=== Exercise prompt ===
Take the line containing "Given: Click the" and every line after it to the end of the records, and copy them exactly, excluding pictures.

Stored data entries:
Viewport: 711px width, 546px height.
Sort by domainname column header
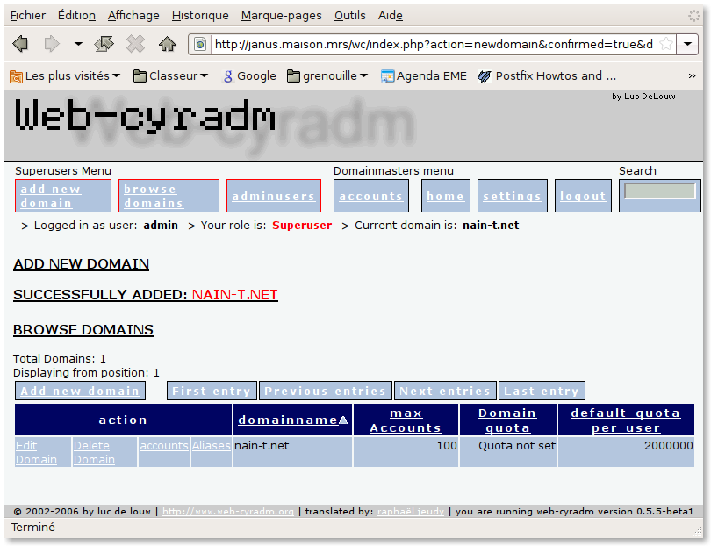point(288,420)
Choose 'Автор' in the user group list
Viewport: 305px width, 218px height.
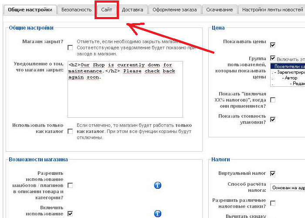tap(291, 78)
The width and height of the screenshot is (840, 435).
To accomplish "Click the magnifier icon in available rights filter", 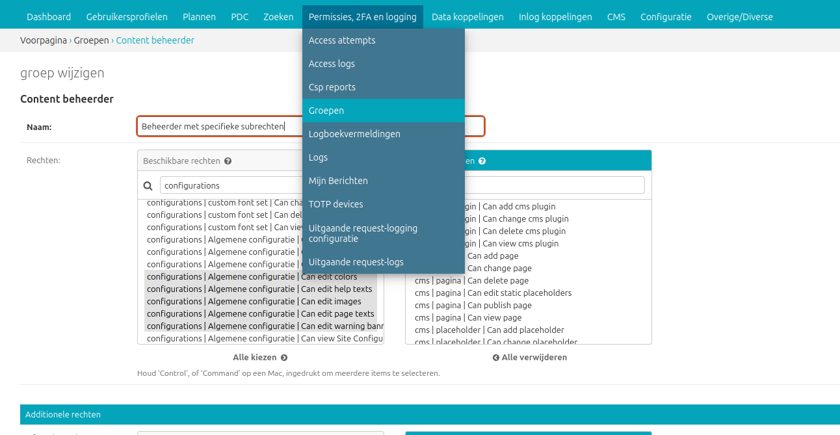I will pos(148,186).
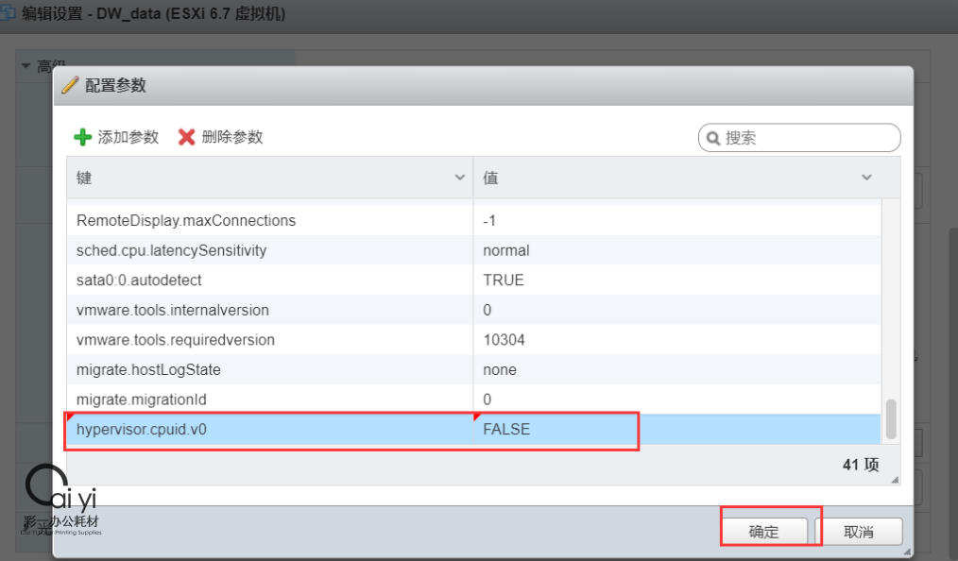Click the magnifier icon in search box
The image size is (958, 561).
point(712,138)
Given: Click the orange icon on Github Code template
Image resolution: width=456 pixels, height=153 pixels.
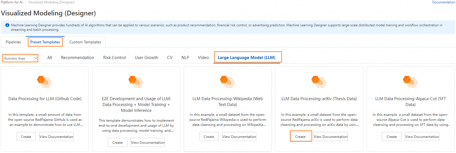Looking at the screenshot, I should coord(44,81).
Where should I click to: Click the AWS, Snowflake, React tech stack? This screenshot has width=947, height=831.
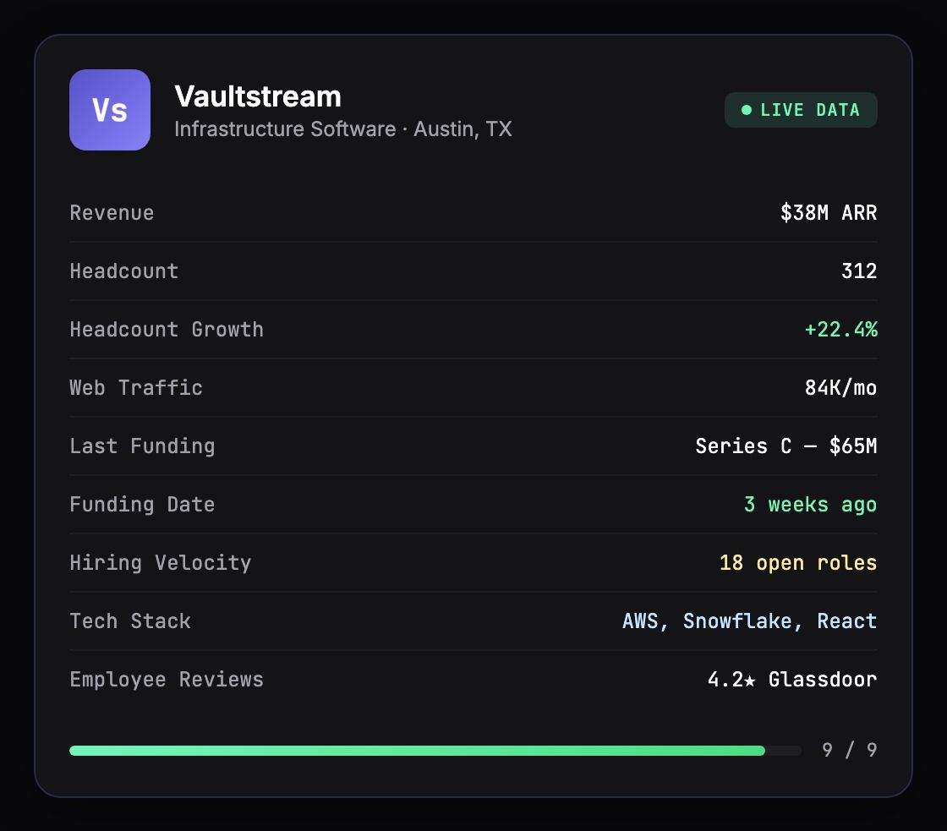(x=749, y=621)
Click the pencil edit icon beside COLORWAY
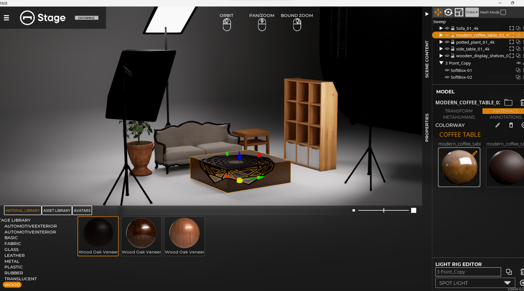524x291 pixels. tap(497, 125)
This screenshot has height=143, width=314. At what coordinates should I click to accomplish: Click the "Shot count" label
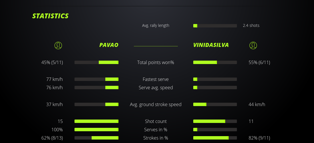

=== Result of the task ===
Given: Click the orange icon on Github Code template
Image resolution: width=456 pixels, height=153 pixels.
Looking at the screenshot, I should coord(44,81).
Where should I click to: Click the AWS, Snowflake, React tech stack? This screenshot has width=947, height=831.
(x=749, y=621)
Click the pencil edit icon beside COLORWAY
524x291 pixels. tap(497, 125)
This screenshot has height=143, width=314. At what coordinates should I click to accomplish: Click the "Shot count" label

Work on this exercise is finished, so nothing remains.